* Exercise requirements
An exact reproduction of the entries is needed. Keep all pictures out of it.

:::

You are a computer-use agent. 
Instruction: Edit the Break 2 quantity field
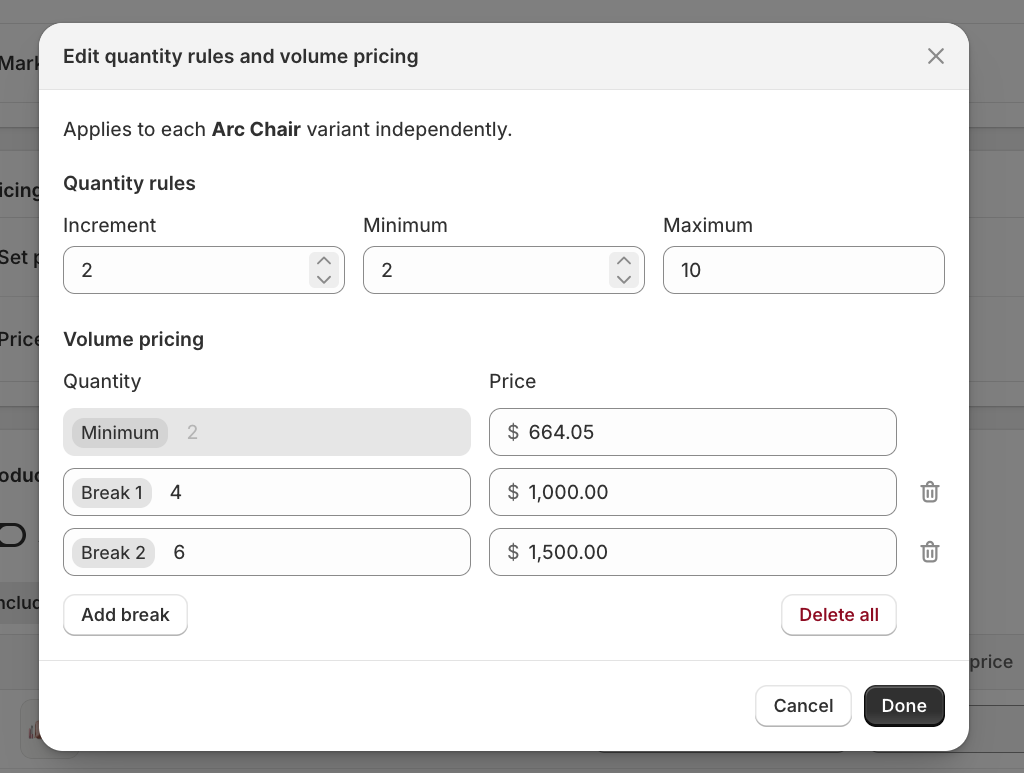(x=266, y=552)
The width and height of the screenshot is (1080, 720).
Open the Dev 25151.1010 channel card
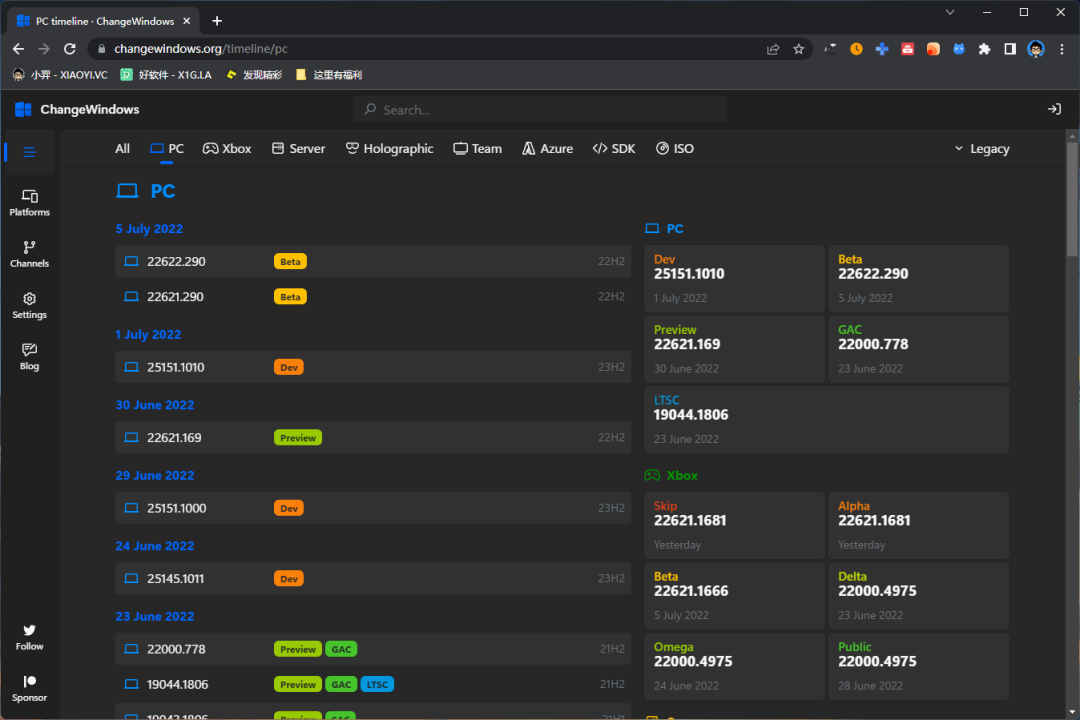tap(734, 278)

:::

* Response
You are a computer-use agent. 
Instruction: Edit the Break 2 quantity field
(x=266, y=552)
The width and height of the screenshot is (1080, 720).
Open the Dev 25151.1010 channel card
tap(734, 278)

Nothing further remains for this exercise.